Ditta pontina coinvolta in un’inchiesta antimafia, sequestro confermato

Ditta pontina coinvolta in un’inchiesta antimafia, sequestro confermato

Confermato dalla Corte di Cassazione il sequestro di quote sociali e beni della società Pontina Costruzioni, di Latina, coinvolta in un’inchiesta della Direzione distrettuale antimafia di Reggio Calabria, in cui sono stati ipotizzati i reati di falso in atto pubblico, corruzione, induzione indebita, frode in pubbliche forniture e truffa.
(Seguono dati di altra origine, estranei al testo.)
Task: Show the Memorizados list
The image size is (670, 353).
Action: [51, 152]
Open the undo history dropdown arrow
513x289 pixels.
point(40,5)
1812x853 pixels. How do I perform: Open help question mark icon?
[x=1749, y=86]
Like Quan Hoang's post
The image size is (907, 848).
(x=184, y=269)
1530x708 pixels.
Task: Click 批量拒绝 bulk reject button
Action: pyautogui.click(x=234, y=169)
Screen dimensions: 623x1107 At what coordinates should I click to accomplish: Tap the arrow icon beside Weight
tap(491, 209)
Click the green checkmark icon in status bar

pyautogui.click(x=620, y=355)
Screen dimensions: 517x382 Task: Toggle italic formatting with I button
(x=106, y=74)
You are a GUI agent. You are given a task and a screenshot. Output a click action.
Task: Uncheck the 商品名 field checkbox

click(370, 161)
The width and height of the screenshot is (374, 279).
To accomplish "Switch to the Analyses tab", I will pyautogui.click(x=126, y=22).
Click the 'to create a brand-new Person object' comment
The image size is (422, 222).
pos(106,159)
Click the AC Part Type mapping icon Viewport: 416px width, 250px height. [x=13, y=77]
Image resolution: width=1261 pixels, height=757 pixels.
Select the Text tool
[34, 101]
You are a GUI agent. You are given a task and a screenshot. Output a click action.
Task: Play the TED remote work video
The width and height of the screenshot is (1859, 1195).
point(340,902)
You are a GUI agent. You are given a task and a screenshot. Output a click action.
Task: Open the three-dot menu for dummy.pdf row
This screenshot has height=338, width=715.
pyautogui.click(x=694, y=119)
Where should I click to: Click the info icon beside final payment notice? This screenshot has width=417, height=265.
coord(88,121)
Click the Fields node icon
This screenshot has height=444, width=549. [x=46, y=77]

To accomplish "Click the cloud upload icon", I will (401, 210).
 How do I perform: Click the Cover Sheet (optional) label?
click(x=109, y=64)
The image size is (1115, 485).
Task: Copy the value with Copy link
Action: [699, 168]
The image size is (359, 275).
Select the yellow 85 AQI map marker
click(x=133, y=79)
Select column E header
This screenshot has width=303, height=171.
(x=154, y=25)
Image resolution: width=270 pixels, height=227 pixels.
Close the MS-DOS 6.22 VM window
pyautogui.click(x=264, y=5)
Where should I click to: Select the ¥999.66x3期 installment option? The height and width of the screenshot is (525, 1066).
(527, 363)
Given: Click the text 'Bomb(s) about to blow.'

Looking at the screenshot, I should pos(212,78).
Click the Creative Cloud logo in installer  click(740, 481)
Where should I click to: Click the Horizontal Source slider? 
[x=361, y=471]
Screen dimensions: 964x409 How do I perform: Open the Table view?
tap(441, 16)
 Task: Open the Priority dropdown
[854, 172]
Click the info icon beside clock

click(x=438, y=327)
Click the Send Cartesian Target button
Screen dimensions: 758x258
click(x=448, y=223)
Le indagini, portate avanti dai carabinieri, sono iniziate nel 2013 e, per quanto riguarda l’azienda pontina, si sono concentrate sulle piste ciclabili da realizzare a Reggio, un appalto da 570mila euro.

Secondo gli inquirenti nell’esecuzione dei lavori sarebbero state anche favorite ditte legate al crimine organizzato.

Quote sociali e beni sono stati sequestrati, su ordine del gip di Reggio Calabria, ad aprile. Un provvedimento confermato dal Tribunale del Riesame di Reggio Calabria e ora dalla Cassazione, che ha dichiarato inammissibile il ricorso presentato dalla legale rappresentante della Pontina Costruzioni, nella veste di terzo interessato, la 58enne Adriana Coppe.